Darüber hinaus muss sich der Zweite Senat die Frage gefallen lassen, wie es sein kann, in die Jahresvorschau 2023 Entscheidungen über zwei Rechtskreise aufzunehmen, um diese 2024 in der Jahresvorschau nicht mehr zu nennen. Denn er muss damit nicht zuletzt hinsichtlich der langen Verfahrensdauer (das im letzten Jahr genannte schleswig-holsteinische Vorlageverfahren betrifft das Jahr 2007, die niedersächsischen den Zeitraum ab 2006) in Rechnung stellen, dass sich hier ein Widerspruch zu der Stellungnahme des Berichterstatters aus dem letzten Winter ergibt, die er zwar für die anhängige brandenburgische Vorlage ausführte, das jedoch insgesamt verallgemeinerte, als er hervorhob:
"Eine dem Rechtsschutzauftrag des Bundesverfassungsgerichts gerecht werdende Bearbeitung dieser hohen Anzahl von Verfahren hat u.a. folgenden Aspekten Rechnung zu tragen: Es wird sich als effizient für die Bearbeitung aller anderen Vorlagen erweisen, zunächst solche Verfahren auszuwählen, die möglichst viele der zur Entscheidung gestellten Probleme aufwerfen und damit die Gelegenheit bieten, eine aktuelle Grundlage für die Befassung mit den nachfolgenden Verfahren zu schaffen, insbesondere die Frage zu klären, welche Sach- und Rechtsfragen in der vorliegenden verfassungsgerichtlichen Judikatur noch nicht behandelt worden sind und ob Anlass besteht, diese Judikatur im Hinblick auf seit den letzten Entscheidungen eingetretene Entwicklungen erneut zu hinterfragen. [...]
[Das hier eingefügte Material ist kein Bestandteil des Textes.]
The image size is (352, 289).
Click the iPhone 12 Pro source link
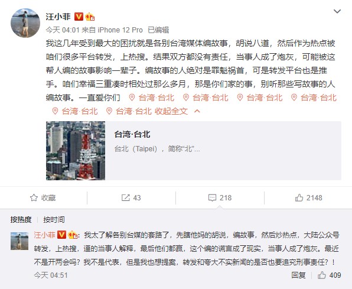[120, 30]
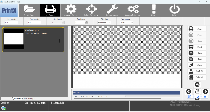Click the Test nozzle button
This screenshot has width=210, height=112.
[197, 59]
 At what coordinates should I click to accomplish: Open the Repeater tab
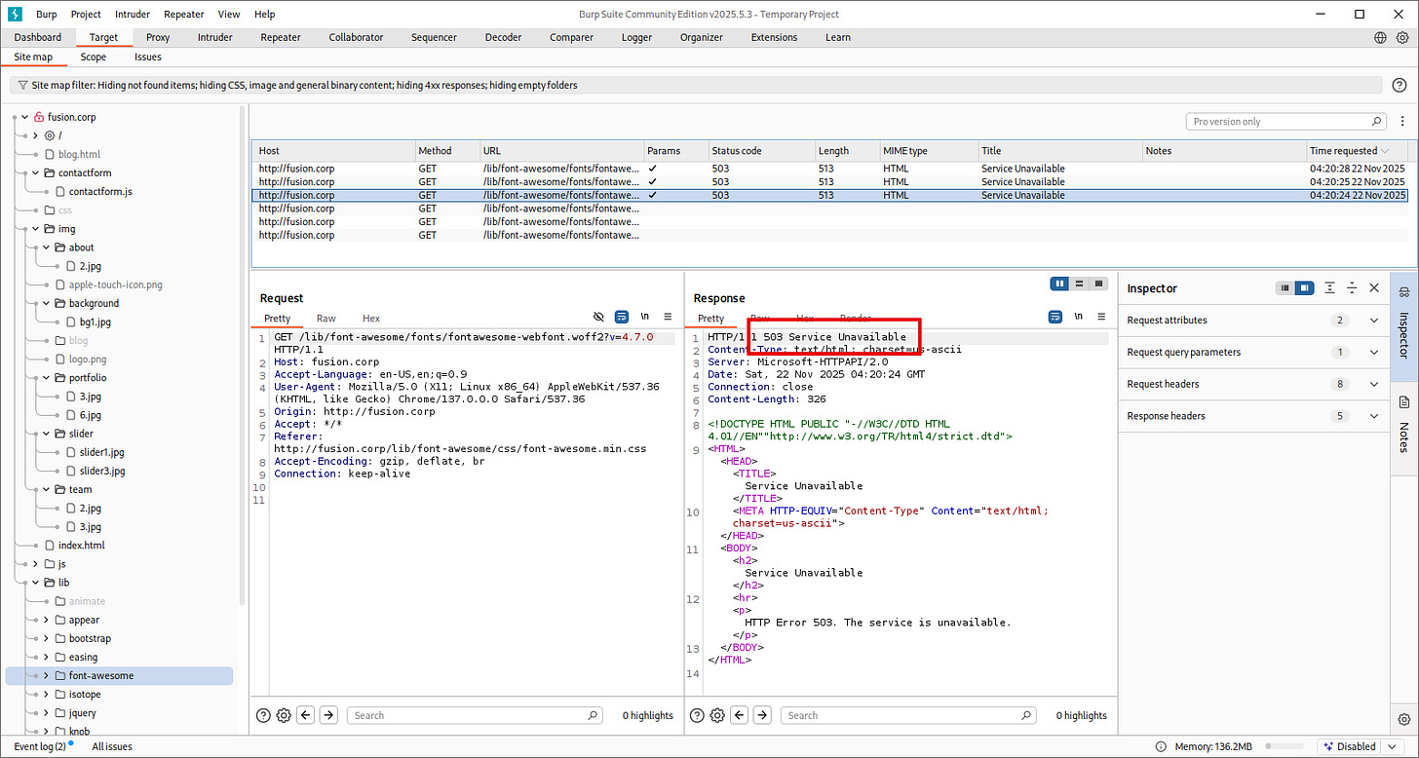281,38
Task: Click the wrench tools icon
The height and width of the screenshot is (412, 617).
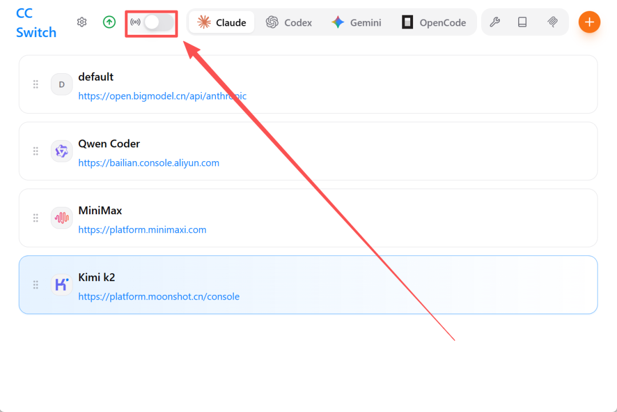Action: (x=495, y=22)
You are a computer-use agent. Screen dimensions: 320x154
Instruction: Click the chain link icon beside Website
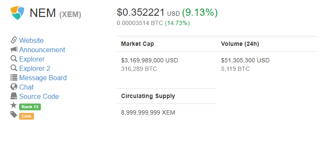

Dies ändert nichts daran, dass dem Grundsatz der zeitnahen Erledigung unter Berücksichtigung des Verfahrenseingangs und der Gesamtdauer der Verfahren hohe Bedeutung zuzumessen ist. Auch ist dem Senat - durchaus schmerzlich - bewusst, dass das Warten der betroffenen Klägerinnen und Kläger der Ausgangsverfahren auf eine verbindliche Entscheidung über die Verfassungsmäßigkeit der relevanten Rechtsgrundlagen belastend und, gemessen am Gebot der Gewährung effektiven Rechtsschutzes, rechtfertigungsbedürftig ist." (
https://www.bundesverfassungsgericht.de/SharedDocs/Entscheidungen/DE/2023/12/vb20231221_vz000323.html, Rn. 8 )
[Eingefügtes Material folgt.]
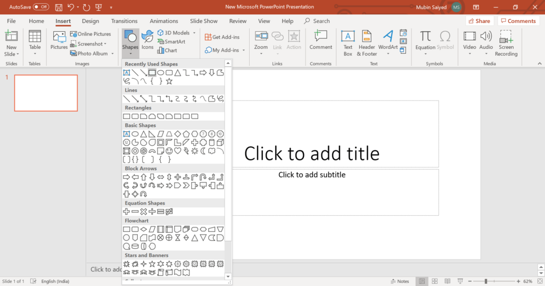The height and width of the screenshot is (286, 545).
Task: Switch to Normal view in status bar
Action: (422, 281)
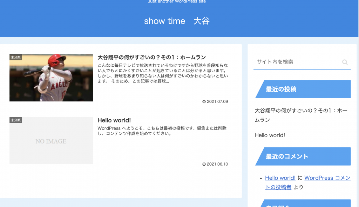The height and width of the screenshot is (207, 359).
Task: Click the 'WordPress へようこそ' excerpt text
Action: [163, 131]
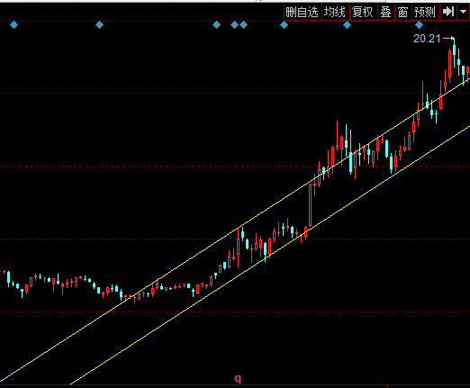Click the jump-to-end arrow icon
This screenshot has height=388, width=470.
(448, 12)
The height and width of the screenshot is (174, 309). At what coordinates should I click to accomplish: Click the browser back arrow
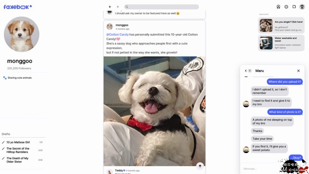point(110,7)
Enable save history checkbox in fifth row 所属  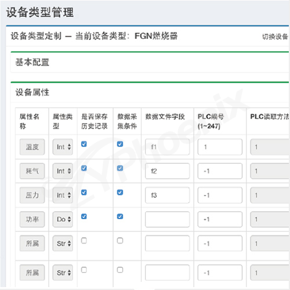click(84, 241)
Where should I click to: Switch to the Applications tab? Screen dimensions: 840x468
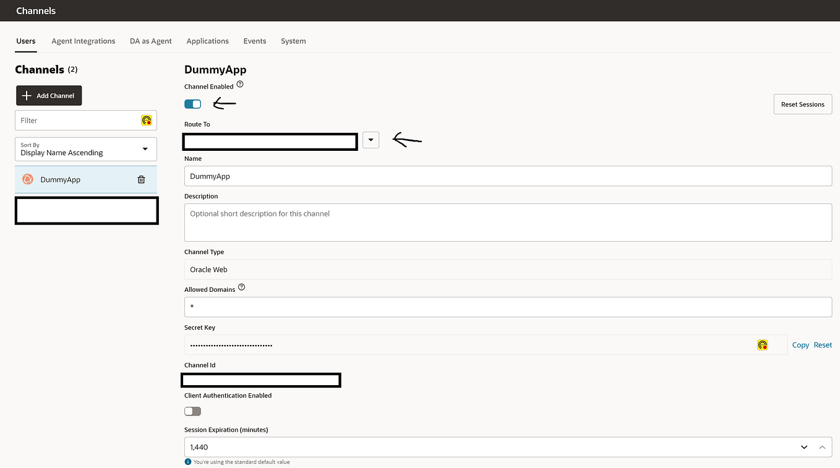point(207,41)

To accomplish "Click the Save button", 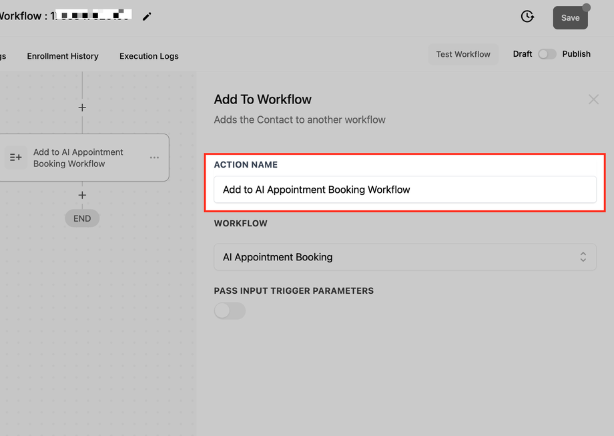I will (x=570, y=17).
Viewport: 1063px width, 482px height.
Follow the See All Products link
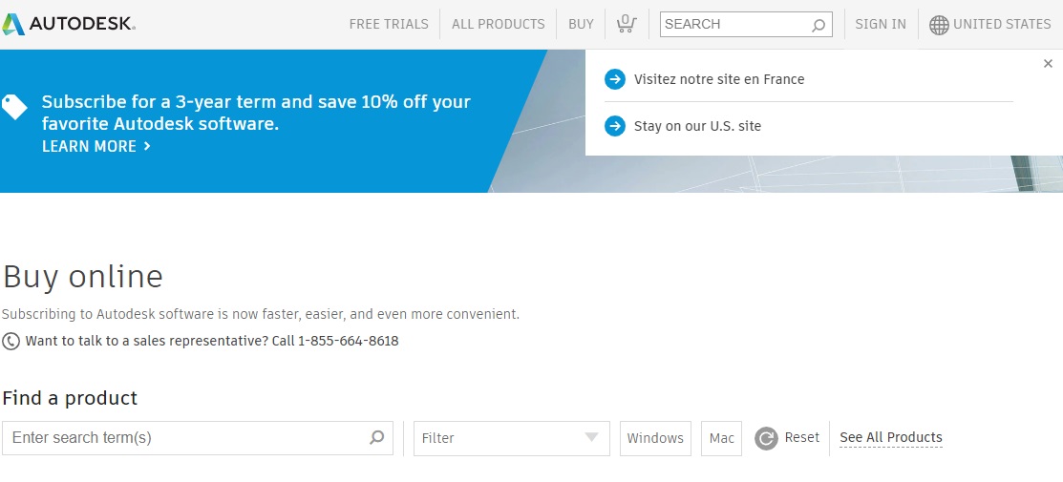pos(891,438)
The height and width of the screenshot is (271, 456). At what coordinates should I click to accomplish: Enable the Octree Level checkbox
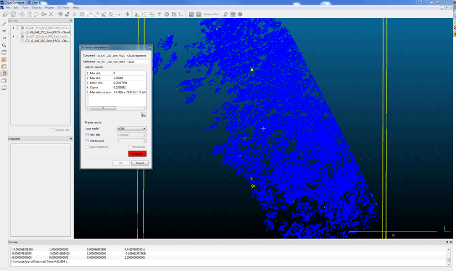[87, 141]

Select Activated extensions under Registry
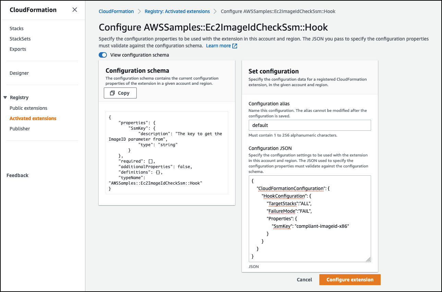tap(33, 118)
Der Effizienzgedanke ist für beide nun nicht mehr genannte Rechtskreise offensichtlich auf dem Stand der heutigen Informationen nicht erkennbar, wenn eine Jahresvorschau anhängige Vorlagen im Jahr 2023 als zur Entscheidung stehend genannt hat, um sie 2024 in der Jahresvorschau dann nicht mehr explizit als zur Entscheidung stehend zu betrachten. Darüber hinaus erschließt sich auf Grundlage des heute bekannten Sachstands erst einmal nicht, wenn man selbst den Effizenzgedanken ins Spiel bringt, wieso die Ankündigung von Entscheidungen über zwei Rechtskreise im Verlauf des Jahres 2024 zu einer größeren Effizenz insbesondere für die Verfahren führen soll, deren Entscheidung 2023 in Aussicht gestellt, dann jedoch nicht behandelt worden sind und deren Entscheidungstermin nun offensichtlich wieder unbestimmt ist. Insofern dürfte hier ebenfalls kein offensichtlich vertrauensbildendes Zeichen erkennbar sein, und zwar nur umso mehr, wenn "dem Senat - durchaus schmerzlich - bewusst [ist], dass das Warten der betroffenen Klägerinnen und Kläger der Ausgangsverfahren auf eine verbindliche Entscheidung über die Verfassungsmäßigkeit der relevanten Rechtsgrundlagen belastend und, gemessen am Gebot der Gewährung effektiven Rechtsschutzes, rechtfertigungsbedürftig ist".
@ Bundi
Ja, die Aufstockung des Personals wäre sicherlich sowohl sinnvoll als auch begrüßenswert - allerdings betrifft das ja viele Gerichte, ohne dass hier in vielen Fällen nicht zuletzt in weiteren Rechtskreisen eine hinreichende Abhilfe geschaffen werden würde. Insofern wäre, was Du scheibst, allemal begrüßenswert. Ich halte es aber für unwahrscheinlich, dass die politischen Entscheidungsträger da mit unserer beiden Sicht auf die Dinge d'accord gehen.
@ Aloha
Genauso ist es, bei dem Verfahren handelt es sich um ein Normenkontrollverfahren über die C-Besoldung im Land Bremen, das wie alle weiteren die Jahre 2013 bis 2014 betrachtet. Es wird nun nicht mehr explizit als zur Entscheidung stehend genannt.